## SET OF TASKS:
1 > Using the article on Strega, say whether each statement agrees with it: (a) Strega has been made in Benevento, Italy, since the mid-1800s; (b) Strega is 100 proof; (c) Strega cannot be substituted for Chartreuse or Benedictine in recipes. For each, answer yes or no and quote the deciding words.
2 > According to the article on Strega, which flavors give Strega its cooler profile?

== EXTRACTED TEXT ==

Build-A-Bar: Become Bewitched by Strega, Deliciously

When I was a kid, I was scared of Tomie dePaola. I'm not entirely certain why, but something about the thick line-drawn characters and heavy-handed, morality play narratives in his children's books was deeply unsettling to my 8-year-old self. Strega Nona, in particular, terrified me. Even the words, first read to me by the Italian grandmother of a family friend, had an air of menace. The rolling, aborted t-r sound; the elongated oooooo ... I shivered a little bit even when merely pronouncing it in my head; those languid sounds seemed like witchcraft. Maybe that's why it took me so long to come around to Strega.

Liquore Strega (Italian for "witch") has been produced in Benevento, Italy, since the mid-1800s, and is typically regarded as a digestif. An herbal liqueur, it's easy to lump Strega in with others of its ilk, like Benedictine and Chartreuse. That being said, the more I drink of each, the more I notice how different they are. With its flavors of mint, juniper, and fennel, Strega comes across with a cooler profile, while Chartreuse is aggressive and hot and Benedictine smooth and warm. You can substitute one for the other in recipes, but the character of the resulting drink will change somewhat substantially.

Don't let the "cool profile" thing fool you, though; Strega is powerful stuff. At 80 proof, it packs a wallop, matched by its heady herbal flavors and significant, slightly bitter finish. Unlike a lot of liqueurs, it contains enough flavor to match its sweetness, allowing it to stand up in a drink as a proper ingredient, rather than just as a sweetener, so long as you balance its sweetness.

===
== GIVEN DATA ==

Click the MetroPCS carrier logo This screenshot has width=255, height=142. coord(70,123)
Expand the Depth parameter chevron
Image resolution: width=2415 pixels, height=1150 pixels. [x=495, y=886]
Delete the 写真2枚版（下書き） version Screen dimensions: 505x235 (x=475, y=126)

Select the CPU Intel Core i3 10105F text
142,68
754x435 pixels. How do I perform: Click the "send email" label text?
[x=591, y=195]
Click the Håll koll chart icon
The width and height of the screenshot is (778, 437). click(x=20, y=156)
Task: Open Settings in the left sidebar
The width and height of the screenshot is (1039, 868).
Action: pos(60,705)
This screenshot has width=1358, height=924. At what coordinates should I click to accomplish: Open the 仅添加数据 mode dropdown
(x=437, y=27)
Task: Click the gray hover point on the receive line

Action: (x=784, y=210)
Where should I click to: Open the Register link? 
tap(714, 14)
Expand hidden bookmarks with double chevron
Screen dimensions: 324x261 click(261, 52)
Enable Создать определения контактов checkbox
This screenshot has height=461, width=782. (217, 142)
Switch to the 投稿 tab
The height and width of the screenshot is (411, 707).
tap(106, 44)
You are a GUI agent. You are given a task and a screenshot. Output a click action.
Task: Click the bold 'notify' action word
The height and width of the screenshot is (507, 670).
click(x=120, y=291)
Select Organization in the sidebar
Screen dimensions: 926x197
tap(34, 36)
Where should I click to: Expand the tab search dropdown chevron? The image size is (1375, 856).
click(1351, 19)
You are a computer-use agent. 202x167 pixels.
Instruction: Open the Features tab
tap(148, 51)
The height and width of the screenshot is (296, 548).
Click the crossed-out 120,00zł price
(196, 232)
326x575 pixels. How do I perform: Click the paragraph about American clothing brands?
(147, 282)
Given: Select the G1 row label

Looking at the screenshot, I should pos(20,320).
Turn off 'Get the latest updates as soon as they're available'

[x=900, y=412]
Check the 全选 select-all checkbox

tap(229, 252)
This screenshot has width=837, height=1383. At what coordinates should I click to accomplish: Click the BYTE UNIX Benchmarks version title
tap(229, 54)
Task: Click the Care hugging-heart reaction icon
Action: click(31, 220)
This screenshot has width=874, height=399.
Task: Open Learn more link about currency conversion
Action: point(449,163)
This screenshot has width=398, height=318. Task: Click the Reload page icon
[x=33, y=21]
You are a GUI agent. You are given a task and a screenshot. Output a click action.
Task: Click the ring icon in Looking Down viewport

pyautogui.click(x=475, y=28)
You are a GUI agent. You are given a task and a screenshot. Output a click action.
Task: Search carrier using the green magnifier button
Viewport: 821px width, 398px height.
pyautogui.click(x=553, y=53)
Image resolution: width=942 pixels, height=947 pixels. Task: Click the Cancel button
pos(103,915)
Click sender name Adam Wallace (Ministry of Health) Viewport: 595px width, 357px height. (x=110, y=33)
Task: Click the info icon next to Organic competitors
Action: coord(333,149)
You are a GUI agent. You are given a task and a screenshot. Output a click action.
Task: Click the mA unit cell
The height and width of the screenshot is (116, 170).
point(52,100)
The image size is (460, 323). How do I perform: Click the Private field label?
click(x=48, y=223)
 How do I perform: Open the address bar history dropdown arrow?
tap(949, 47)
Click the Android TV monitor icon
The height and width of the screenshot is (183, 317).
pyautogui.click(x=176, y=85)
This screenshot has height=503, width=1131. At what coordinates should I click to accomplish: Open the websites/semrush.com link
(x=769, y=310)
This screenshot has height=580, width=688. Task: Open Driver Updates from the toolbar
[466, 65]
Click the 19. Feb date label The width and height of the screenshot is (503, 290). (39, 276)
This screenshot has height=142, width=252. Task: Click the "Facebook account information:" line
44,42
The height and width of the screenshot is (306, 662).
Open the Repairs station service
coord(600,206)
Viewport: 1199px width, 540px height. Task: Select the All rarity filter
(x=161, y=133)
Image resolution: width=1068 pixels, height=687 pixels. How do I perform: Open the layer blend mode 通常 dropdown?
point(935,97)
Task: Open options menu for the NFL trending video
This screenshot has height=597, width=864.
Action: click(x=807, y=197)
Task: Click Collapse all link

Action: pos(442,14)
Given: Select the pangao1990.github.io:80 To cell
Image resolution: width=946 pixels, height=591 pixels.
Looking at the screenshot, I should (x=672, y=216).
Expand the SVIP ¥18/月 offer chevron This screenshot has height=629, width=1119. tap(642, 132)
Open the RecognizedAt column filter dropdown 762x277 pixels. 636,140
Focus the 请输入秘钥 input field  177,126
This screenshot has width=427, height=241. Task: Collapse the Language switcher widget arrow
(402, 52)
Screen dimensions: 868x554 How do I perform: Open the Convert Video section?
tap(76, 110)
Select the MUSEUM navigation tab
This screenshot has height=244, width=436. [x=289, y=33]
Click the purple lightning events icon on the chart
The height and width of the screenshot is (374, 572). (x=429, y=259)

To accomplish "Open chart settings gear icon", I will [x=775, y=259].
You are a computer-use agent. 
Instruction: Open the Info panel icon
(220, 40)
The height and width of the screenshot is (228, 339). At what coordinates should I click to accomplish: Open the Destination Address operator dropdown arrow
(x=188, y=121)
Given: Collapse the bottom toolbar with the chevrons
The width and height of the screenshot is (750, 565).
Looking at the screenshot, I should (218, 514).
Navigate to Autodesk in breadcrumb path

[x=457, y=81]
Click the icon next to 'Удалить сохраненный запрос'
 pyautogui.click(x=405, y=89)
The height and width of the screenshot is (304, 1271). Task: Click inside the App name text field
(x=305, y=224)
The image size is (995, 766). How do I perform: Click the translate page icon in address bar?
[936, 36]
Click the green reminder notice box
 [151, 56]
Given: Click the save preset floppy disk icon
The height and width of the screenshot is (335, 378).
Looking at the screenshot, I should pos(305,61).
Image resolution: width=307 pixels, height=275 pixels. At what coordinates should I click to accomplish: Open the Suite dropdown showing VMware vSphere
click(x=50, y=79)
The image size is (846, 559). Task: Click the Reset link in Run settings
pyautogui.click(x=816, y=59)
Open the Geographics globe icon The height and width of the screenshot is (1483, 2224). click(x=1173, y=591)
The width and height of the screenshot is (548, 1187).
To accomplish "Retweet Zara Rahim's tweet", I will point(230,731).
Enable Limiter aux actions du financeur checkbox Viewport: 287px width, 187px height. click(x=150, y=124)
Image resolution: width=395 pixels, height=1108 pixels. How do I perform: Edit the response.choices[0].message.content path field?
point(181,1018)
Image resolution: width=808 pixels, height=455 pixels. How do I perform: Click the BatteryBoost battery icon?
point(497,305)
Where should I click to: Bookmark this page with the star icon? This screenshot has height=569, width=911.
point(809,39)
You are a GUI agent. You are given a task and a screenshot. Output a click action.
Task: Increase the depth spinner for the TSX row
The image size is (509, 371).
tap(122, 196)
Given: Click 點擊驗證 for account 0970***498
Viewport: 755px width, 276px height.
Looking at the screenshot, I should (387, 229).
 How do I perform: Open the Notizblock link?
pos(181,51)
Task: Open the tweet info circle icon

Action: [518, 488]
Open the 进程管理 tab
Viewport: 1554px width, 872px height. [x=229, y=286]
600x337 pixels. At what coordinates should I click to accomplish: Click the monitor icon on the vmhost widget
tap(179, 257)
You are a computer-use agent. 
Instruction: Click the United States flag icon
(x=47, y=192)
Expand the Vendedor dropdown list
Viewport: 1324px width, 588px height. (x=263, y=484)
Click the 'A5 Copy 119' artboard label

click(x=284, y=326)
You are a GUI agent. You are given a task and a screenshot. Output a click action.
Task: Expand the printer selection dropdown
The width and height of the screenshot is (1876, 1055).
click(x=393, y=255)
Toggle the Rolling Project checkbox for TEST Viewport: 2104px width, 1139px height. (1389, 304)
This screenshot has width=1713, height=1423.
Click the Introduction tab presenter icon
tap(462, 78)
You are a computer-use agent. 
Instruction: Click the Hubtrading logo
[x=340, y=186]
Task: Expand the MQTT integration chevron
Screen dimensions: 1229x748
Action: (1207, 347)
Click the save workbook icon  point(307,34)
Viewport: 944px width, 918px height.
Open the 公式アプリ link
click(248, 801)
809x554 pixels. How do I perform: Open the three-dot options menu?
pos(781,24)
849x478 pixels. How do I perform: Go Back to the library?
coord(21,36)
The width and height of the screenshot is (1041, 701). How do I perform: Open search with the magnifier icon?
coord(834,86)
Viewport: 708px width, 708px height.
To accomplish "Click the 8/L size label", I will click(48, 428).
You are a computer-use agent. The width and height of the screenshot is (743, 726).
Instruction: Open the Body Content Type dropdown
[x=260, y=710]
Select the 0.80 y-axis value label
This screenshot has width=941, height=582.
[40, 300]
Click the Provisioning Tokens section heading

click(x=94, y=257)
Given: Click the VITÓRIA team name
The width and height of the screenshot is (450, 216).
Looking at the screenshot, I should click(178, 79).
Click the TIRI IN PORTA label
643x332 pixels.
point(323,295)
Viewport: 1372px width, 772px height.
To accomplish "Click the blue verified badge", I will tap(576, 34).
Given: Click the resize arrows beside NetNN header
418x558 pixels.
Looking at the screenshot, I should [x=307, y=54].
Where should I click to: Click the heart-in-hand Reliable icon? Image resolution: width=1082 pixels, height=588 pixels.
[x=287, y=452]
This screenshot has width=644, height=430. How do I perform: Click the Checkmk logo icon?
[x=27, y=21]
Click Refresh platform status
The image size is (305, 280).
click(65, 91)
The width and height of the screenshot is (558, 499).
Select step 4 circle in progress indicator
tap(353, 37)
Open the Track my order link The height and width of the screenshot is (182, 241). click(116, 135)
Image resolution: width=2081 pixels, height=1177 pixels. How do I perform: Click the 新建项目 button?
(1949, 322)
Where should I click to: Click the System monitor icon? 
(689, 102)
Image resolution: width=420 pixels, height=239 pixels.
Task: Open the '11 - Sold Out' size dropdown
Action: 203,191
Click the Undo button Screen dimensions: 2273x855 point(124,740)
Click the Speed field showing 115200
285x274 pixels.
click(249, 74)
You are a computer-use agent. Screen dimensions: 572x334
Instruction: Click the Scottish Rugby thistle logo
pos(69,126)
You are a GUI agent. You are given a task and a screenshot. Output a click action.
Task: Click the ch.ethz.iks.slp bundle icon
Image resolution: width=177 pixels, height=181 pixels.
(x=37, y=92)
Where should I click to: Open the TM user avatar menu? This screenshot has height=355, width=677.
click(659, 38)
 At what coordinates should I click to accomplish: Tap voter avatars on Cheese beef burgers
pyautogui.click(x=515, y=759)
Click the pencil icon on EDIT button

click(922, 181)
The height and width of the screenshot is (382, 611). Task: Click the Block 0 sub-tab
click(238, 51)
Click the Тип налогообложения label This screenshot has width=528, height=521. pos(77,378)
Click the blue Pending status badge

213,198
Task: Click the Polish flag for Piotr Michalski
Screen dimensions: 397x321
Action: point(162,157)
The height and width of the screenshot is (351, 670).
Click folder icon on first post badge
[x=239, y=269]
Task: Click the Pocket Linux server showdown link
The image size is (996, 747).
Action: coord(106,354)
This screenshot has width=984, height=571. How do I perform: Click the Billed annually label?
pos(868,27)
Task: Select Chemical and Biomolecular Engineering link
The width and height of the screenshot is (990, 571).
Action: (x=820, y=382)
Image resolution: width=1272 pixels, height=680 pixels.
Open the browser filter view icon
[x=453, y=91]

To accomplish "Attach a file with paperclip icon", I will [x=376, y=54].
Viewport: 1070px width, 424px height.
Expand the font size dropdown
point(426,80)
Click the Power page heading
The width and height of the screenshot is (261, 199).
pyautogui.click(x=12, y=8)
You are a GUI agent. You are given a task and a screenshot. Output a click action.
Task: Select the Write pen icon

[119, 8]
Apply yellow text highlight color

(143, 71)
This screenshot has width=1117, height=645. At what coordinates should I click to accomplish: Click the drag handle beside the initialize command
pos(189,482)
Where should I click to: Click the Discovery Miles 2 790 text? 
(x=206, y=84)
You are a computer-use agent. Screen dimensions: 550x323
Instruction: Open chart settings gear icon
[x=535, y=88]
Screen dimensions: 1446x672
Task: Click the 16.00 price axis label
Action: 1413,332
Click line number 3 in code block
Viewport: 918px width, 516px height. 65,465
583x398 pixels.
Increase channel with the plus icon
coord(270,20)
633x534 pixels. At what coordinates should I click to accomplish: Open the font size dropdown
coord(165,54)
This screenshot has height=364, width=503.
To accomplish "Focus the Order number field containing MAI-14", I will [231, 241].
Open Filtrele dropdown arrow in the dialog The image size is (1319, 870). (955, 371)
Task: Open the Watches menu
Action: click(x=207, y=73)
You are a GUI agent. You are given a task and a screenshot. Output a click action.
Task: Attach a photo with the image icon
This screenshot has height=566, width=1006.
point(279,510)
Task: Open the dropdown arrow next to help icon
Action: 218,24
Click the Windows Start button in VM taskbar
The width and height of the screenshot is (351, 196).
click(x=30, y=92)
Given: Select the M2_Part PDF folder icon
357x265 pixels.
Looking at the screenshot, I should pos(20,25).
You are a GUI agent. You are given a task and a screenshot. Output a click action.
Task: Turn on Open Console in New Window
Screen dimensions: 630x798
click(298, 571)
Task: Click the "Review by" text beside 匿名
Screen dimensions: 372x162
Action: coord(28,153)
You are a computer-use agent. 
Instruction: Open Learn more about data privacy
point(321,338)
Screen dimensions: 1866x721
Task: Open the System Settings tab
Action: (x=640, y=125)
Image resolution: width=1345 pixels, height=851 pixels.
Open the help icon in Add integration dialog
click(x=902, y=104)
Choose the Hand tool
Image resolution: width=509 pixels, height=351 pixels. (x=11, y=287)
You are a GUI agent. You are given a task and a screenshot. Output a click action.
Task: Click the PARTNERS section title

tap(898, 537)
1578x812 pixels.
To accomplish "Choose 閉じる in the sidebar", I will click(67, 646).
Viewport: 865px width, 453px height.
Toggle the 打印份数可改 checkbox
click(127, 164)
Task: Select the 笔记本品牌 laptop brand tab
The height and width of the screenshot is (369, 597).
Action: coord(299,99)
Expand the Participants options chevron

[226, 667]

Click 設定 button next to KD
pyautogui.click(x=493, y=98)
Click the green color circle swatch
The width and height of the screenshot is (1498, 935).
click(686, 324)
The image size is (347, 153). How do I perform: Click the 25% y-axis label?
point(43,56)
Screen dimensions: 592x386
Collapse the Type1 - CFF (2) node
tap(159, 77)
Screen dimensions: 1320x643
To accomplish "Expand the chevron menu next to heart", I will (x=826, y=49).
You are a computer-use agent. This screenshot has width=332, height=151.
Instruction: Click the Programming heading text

===

## SOLUTIONS FOR EACH TASK:
1 >
(a) Yes: "has been produced in Benevento, Italy, since the mid-1800s"
(b) No: "At 80 proof, it packs a wallop"
(c) No: "You can substitute one for the other in recipes"

2 > Mint, juniper, and fennel.